[Stored records]

────────────────

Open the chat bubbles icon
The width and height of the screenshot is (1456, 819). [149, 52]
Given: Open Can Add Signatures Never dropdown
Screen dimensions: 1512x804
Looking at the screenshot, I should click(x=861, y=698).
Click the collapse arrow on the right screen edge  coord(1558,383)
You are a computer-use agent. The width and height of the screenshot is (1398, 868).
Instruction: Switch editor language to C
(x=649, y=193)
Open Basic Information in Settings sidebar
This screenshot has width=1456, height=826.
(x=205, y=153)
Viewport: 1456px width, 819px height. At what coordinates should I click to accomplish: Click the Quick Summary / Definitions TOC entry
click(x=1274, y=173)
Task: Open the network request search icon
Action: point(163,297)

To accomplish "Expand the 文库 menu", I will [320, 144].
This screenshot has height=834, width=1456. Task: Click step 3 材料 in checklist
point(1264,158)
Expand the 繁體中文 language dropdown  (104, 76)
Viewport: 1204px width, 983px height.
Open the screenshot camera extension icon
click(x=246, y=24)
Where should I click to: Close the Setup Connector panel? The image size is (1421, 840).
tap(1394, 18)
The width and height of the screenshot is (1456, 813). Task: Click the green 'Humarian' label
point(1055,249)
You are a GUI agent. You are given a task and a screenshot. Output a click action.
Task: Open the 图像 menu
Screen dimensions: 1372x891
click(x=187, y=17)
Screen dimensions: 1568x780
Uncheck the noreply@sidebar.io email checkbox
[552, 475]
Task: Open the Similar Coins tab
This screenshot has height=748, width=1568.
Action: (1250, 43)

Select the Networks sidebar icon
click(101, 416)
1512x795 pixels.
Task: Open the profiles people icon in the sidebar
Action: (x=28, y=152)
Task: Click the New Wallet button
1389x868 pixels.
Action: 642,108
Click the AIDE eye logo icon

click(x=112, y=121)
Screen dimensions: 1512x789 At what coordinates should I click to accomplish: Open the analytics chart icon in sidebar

────────────────

Exercise brief |
Please count the lines in the records that contain "dropdown" and reply with the count alone.

Task solution |
2